Angela couldn't stop or slow down in the middle of anything. That was utterly unthinkable. She had to keep going, and keep going at the fastest pace possible, because otherwise she might trip and fall.

She even raced through her marriage, raced to keep things going when his eye wandered, when he couldn't cope with her breathless way of living.
Divorce had been a welcome end. Angela had stopped and taken a breath once the proceedings were finalised, then jumped headlong into dating again.
Now she had a boyfriend, Mark, she lived as though every day together might be their last.

He thought she was being romantic.
In her opinion, she was just being realistic.
Everything ended, even the good things, and she had to be prepared.
But that end wasn't clear at present, was out of sight.

So she focused on other ends instead: the end of the current project at work, the end of spring, the end of the trip she and Mark had booked to San Francisco.
Reaching the finish line gave Angela a moment of relief, anything from a few seconds to a few days where she felt that she could breathe again, when she could think clearly.

Even tiny ends gave her relief: finishing a book, reaching the end of a tube of toothpaste, using the final drop of milk, getting the last free paper from the stand at the train station. She felt satisfied, then, and the air seemed to fill her lungs more completely, more wholesomely, allowing her to relax.

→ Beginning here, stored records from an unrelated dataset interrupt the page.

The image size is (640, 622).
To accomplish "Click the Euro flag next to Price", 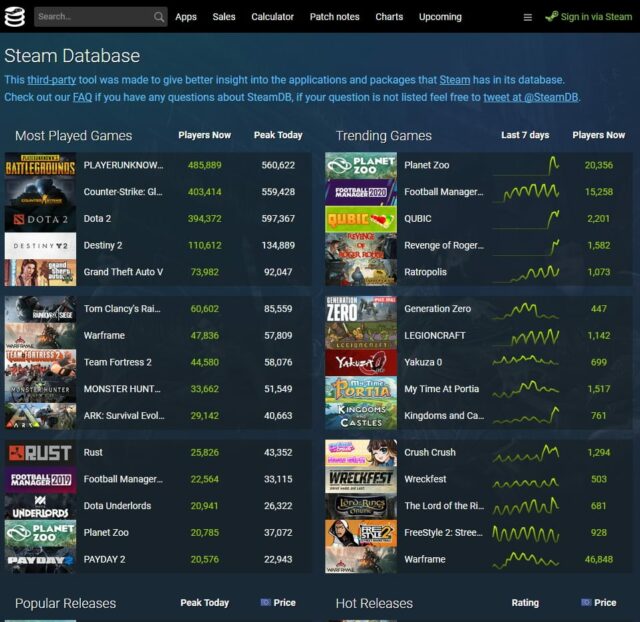I will 266,603.
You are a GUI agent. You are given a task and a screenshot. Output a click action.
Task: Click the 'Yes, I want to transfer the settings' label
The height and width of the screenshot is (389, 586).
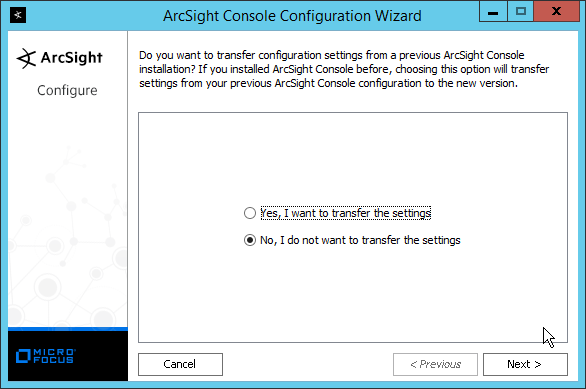(x=346, y=213)
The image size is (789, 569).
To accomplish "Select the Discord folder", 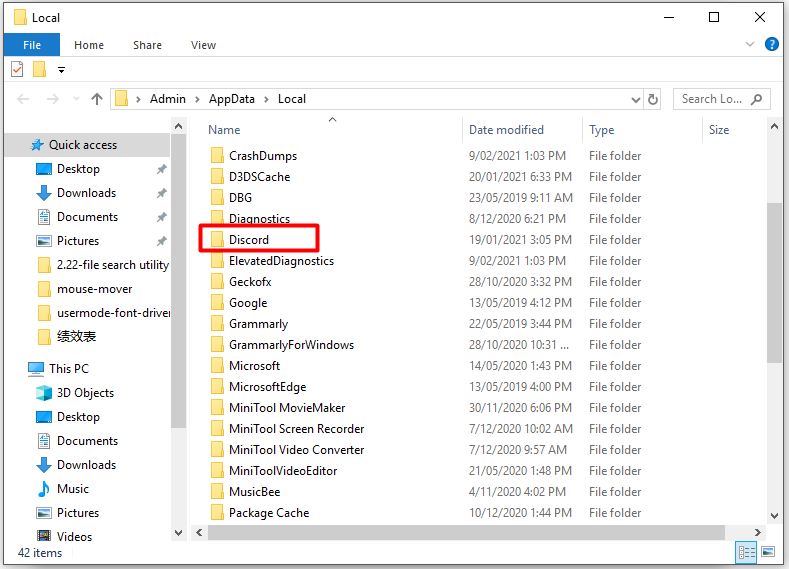I will tap(249, 240).
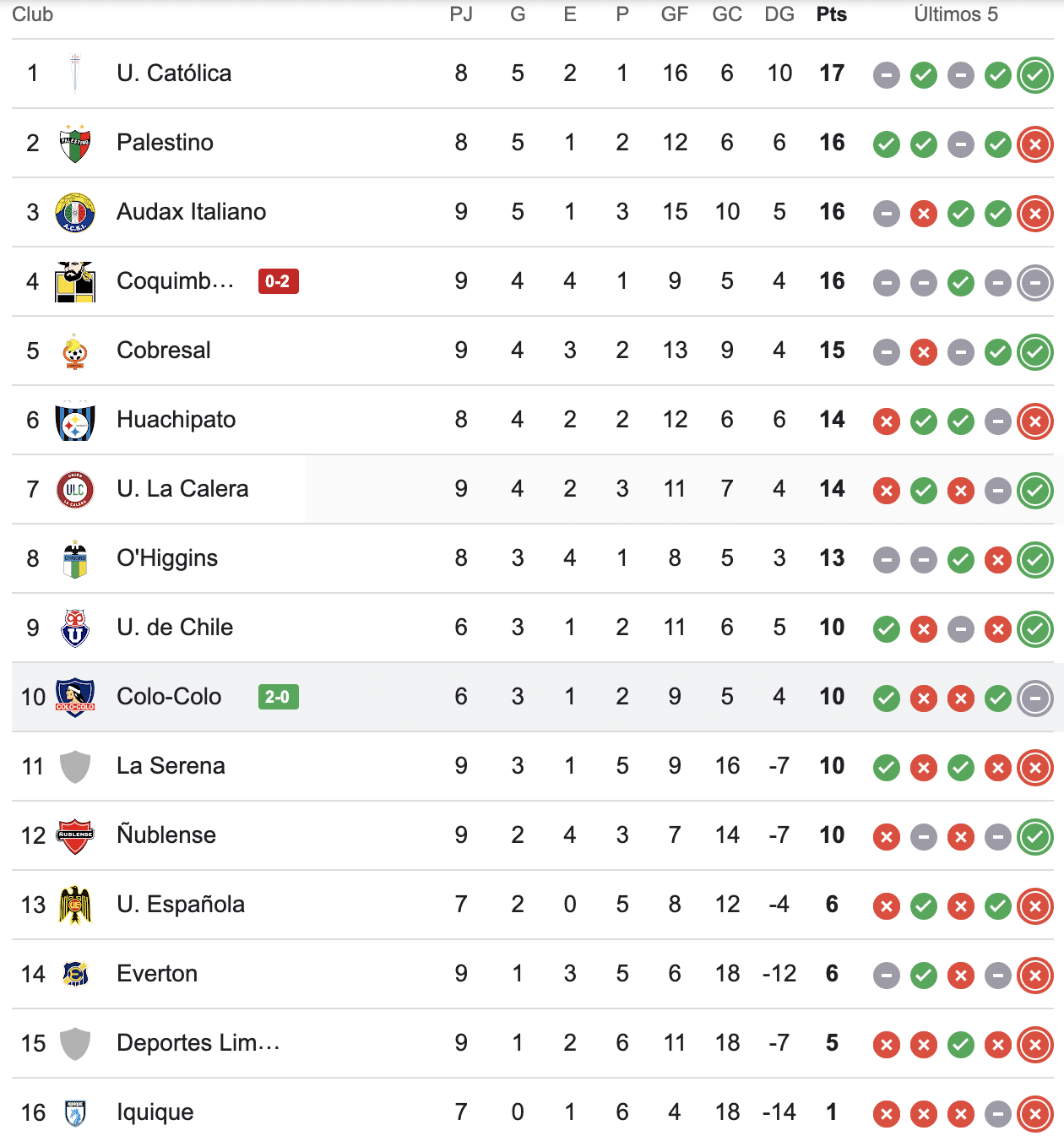Sort by the Pts column header
Image resolution: width=1064 pixels, height=1147 pixels.
tap(831, 14)
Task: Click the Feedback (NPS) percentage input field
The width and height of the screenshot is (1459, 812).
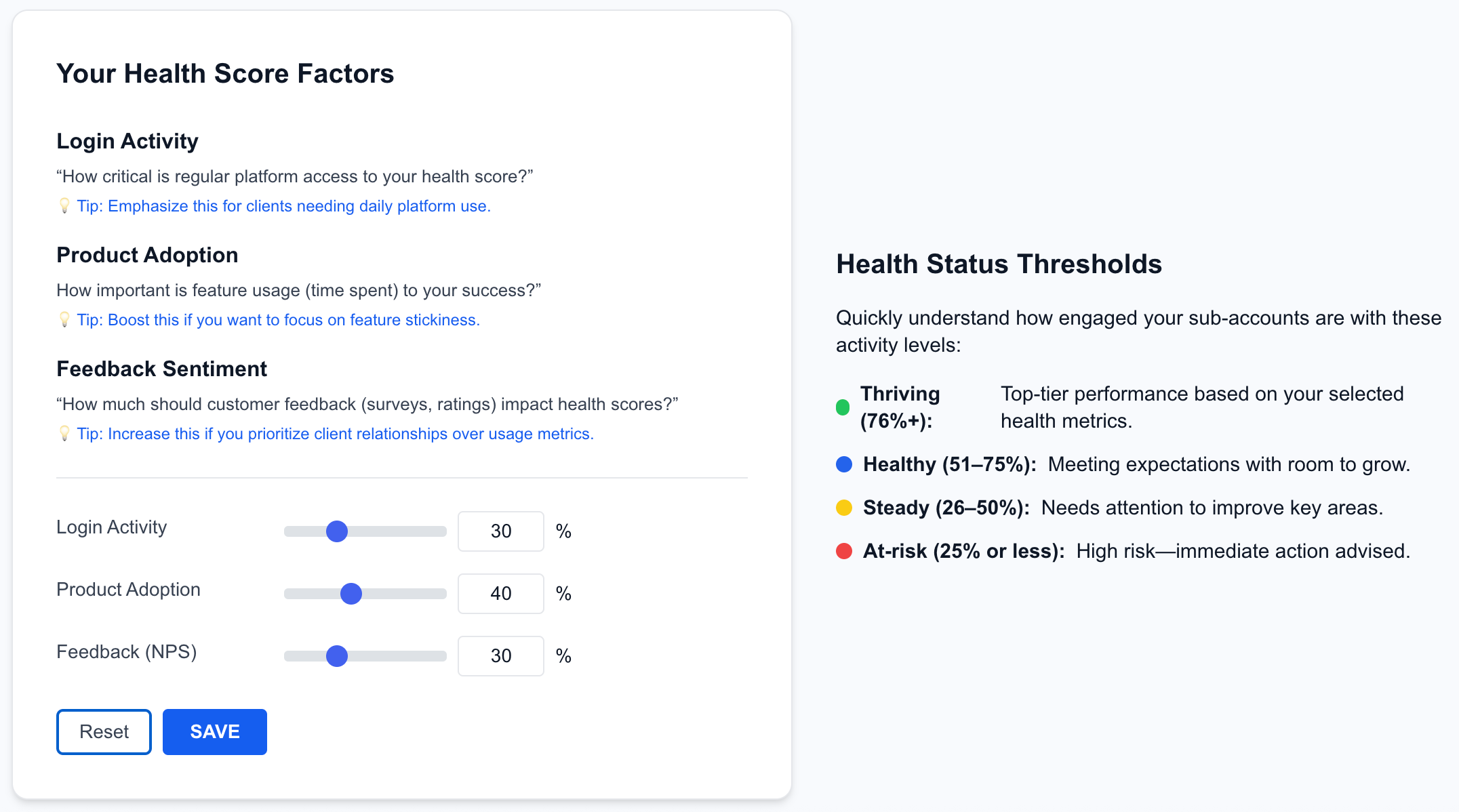Action: tap(501, 656)
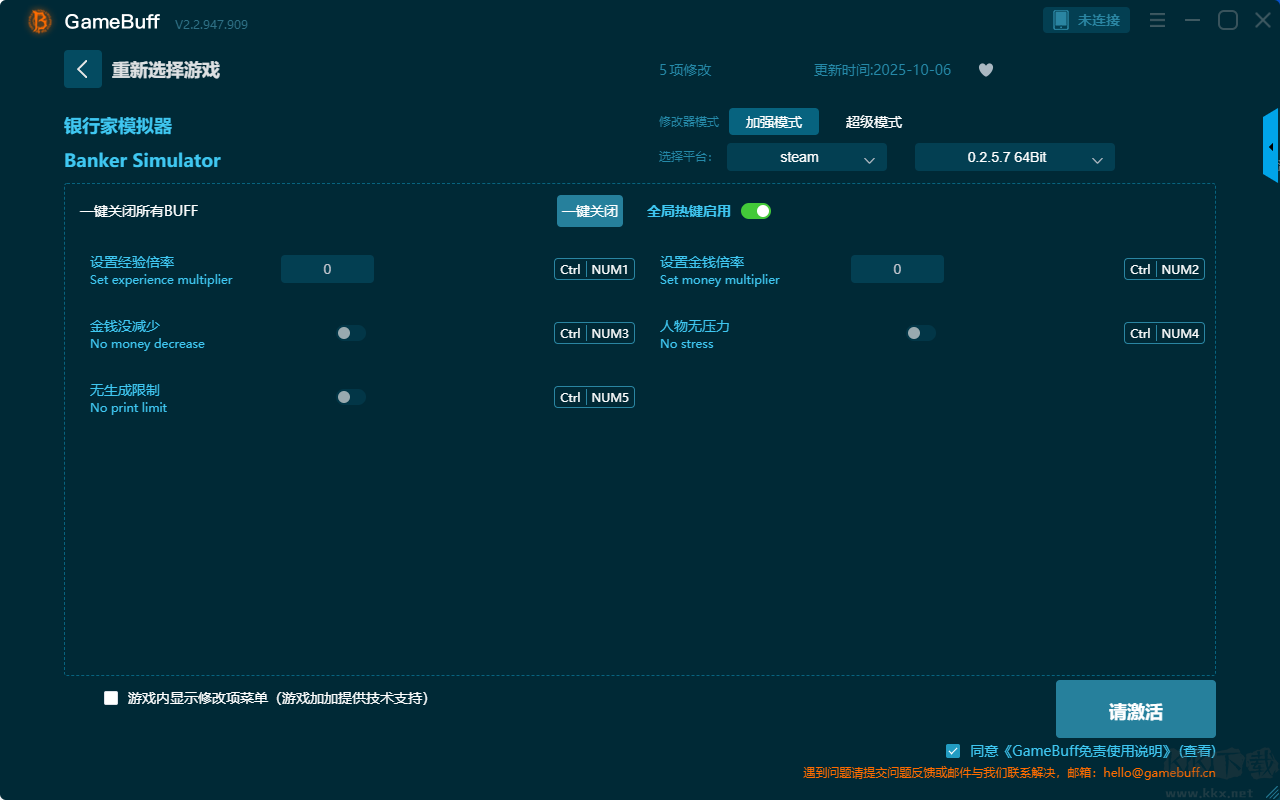1280x800 pixels.
Task: Enable the No stress toggle
Action: 920,333
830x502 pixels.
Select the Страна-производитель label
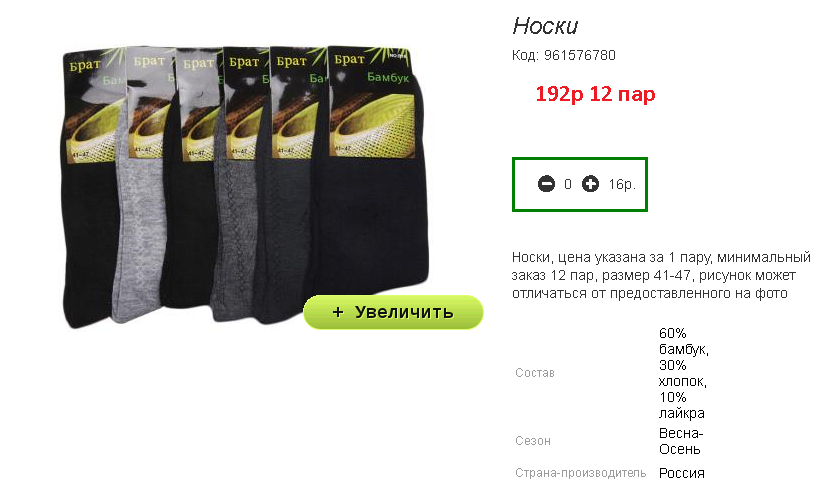click(x=580, y=473)
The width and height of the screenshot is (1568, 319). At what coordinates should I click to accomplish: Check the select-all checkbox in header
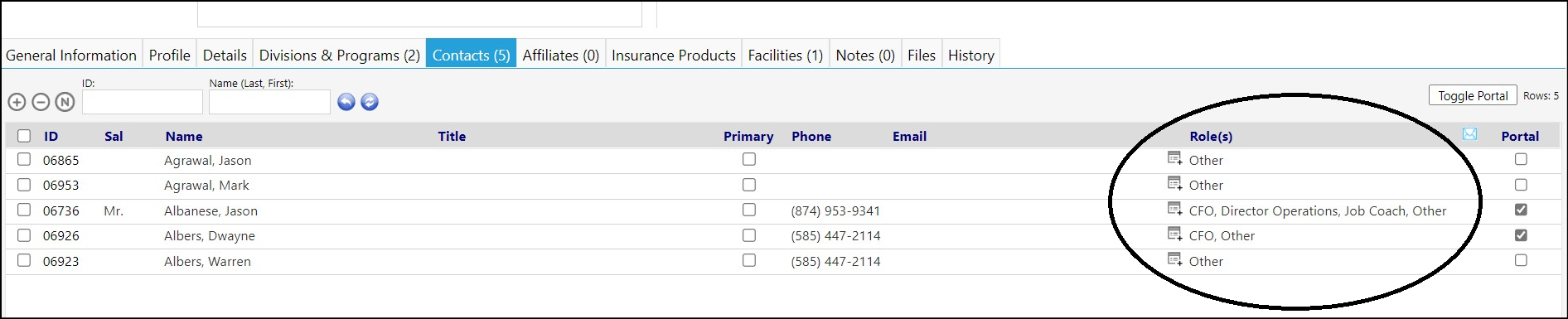click(x=24, y=136)
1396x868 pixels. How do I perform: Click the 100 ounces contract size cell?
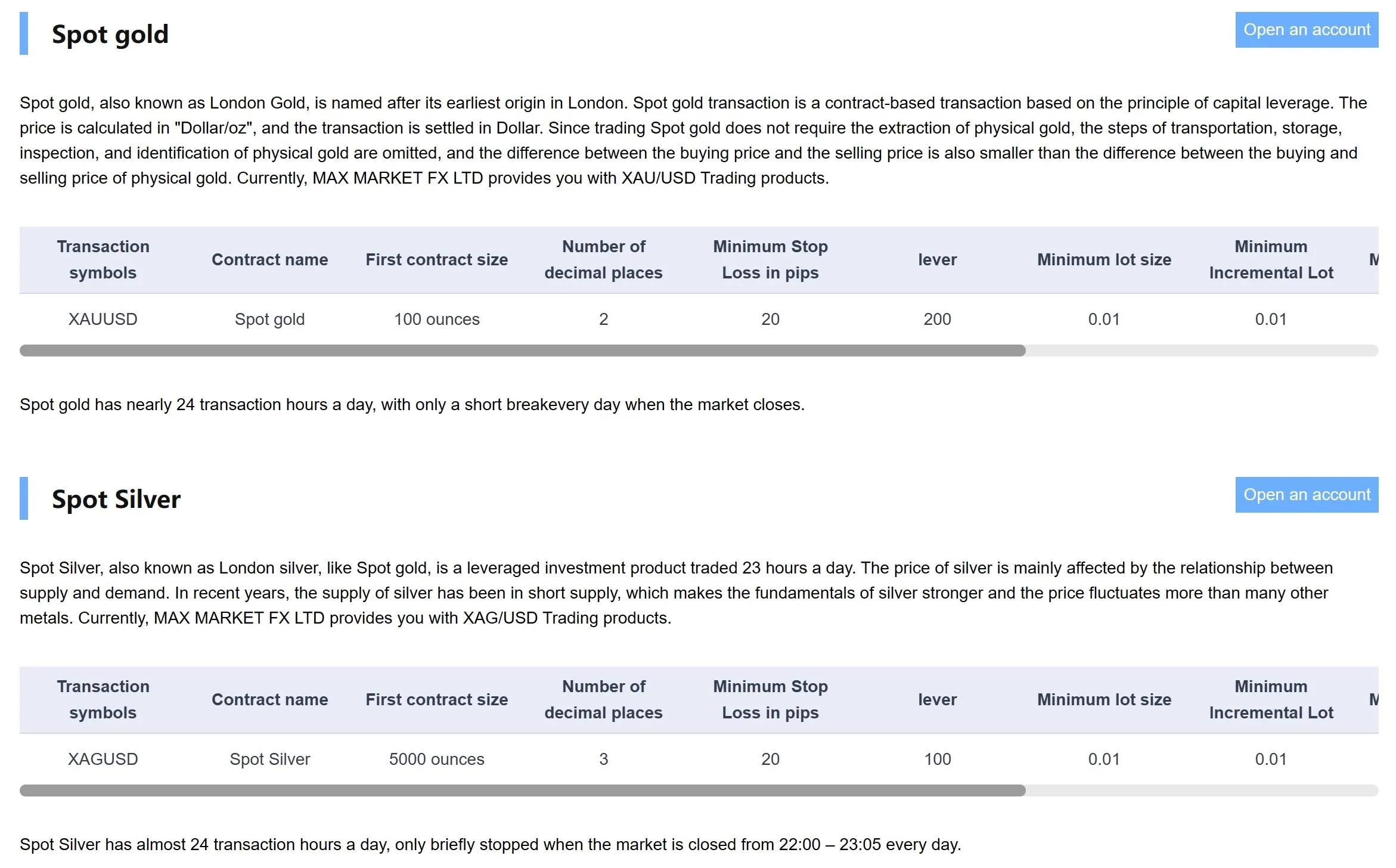point(437,320)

Then it was back to the race, breathless and often struggling and desperate to get to the end.

Angela found such relief in finish lines that she'd moved from her hometown Ashingheath, to Chalmston, which was seven miles away and the terminus station for the city-to-coast train line. It meant that her daily commute was end-to-end, the full length of the line. Angela had chosen a job located near the city terminus, to give her that little moment to breathe at the train station before she leapt into her work for the day (mind always focused on the workday's end, of course).

Every day was filled with deep breaths and held breaths, brief moments when she finished something and felt relief, long moments when her stress levels went through the roof as she sprinted through the next race, desperately seeking out the finish line.

It was not a fun existence, despite being an existence filled with fun.
Angela spent her leisure time looking to the end of it, and sometimes barely noticed whether she was really having fun or not, so intent was she on getting it all over with, so she could breathe, so she could relax.

The finish line Angela looked forward to the most was the end of the day.
That was when she could go to bed and fall asleep: end her consciousness for a while, breathe easily whilst her subconscious took over and sent her into a slumber where she could relax, a slumber that she never fought, because she knew it would always end, bang on six a.m., with the ringing of the alarm.

Then the day with it's races and finish lines would begin all over again.

*

Not only was today's prompt 'End' and a story about looking towards the end of something, but it's the end of this goal!
026. Write 1 flash fiction per day for 1 month
Yay! That's another I can cross off the list! 
I procrastinated over this goal for ages, thinking it would be pretty arduous to write something that was 100-1000 words every day. 
As it turned out, I went over my word limit a few times and had to edit to cut the stories down! 

Some of these prompts were really easy to think of ideas for, some not so much.
I suppose some simply inspired me more than others. 
There were times when I'd sit down to write, and have to force myself to start typing something so I'd at least begun. Yet other days, I'd see the prompt and immediately know what I wanted to write about. 

These stories have ended up really varying in theme, too, from tales of misfortune at the beginning, to these final few which were more about people and the way their minds work. 

...or perhaps all of these stories do, in some way, explore the way people think, the way people work...

Either way, I'm glad to get this goal crossed off the list, and I think I picked the right month to do it in! March ended up rather uneventful due to a series of unforseen circumstances, so I've had plenty of time to sit and write! Hurrah! 

Eventually I'll write up a post that summarises all 31 stories, with links.